In building this board I wanted to try a few ideas. The board actually has two push-pull class-A output buffers; one for the non-inverting output of the XLR connector and the RCA connector and the second buffer is inverting for you guessed it, the inverting output of the XLR connector.

The buffer circuit design is very loosely based on the output stage of the Musical Fidelity A1. This amplifier from the 1980s was noted for two things; good sound and heat. It ran really hot. The circuit above does not run hot at all because it is the output stage of a pre-amp instead of a power amplifier. Actually the output transistors on the DÆ Output stage don’t even require a heat sink.

The circuit shows the output stage (click the word “circuit” to see the schematic with the output stages on pages two and three) with the collectors of the two output transistors connected to the output terminal which is different than a more common arrangement where the output transistor emitters are connected to the output terminal. I found the idea of connecting the collectors to the output terminal very interesting and wanted to try it out.

Emitter follower circuits (emitters connected to the output terminal) have a low output impedance which makes sense for an amplifier with a voltage output. You would expect the output impedance of a circuit with collectors connected to the output terminal to be high which is more typical of a current output. To my understanding the feedback loop makes the stage useful as a voltage amplifier. Yes, the circuit has global negative feedback - sorry about that for the passionate feedback deniers. But perhaps this arrangement had something to do with the legendary good sound of the Musical Fidelity A1 - but maybe not. Anyway I was interested to try this out and the measured performance of this simple topology is very good.

Left: Common-Collector also known as Emitter-Follower which is commonly seen in output stages. Right: Common-Emitter which is rare but out of interest used in DÆ Output stage.

The figure below shows the measured response with a 1 kHz 1 volt RMS input. The output voltage between the non-inverting and inverting pins of the XLR output is 2 volts RMS. The distortion is -115 dB (0.00017%) which I think is quite good considering the simplicity of the circuit.

Measured response of the DÆ Output Board v1.0 at 1 kHz. This is for the XLR output with 1 volts RMS input and 2 volts RMS output between the XLR non-inverting and inverting terminals.

A couple notes about this measurement - it was taken with a QuantAsylum QA401 analyzer and QA480 1 kHz Oscillator + Notch filter.

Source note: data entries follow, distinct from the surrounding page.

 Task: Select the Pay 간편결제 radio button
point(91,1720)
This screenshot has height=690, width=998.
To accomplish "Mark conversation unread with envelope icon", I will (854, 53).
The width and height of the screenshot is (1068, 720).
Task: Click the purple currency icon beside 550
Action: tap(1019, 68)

The QA480 Oscillator is a low distortion 1 kHz oscillator with distortion of -105 dB (0.006%). When the output of the Device Under Test (DUT) is passed through the QA480 Notch filter distortion measurements better than -140 dB (0.00001 %) are possible.

The Notch filter of the QA480 has a single-ended BNC input. To measure the performance of the differential XLR output I built a differential input instrument using an array of six LM4562 dual opamps making a total of twelve opamps. This differential input instrument has distortion and noise performance commensurate with the QA480 1 kHz Oscillator + Notch filter. The differential input instrument will be the subject of a future blog post. I plan to use this differential input design for the next version of my pre-amp which is the major project I have in mind for this year.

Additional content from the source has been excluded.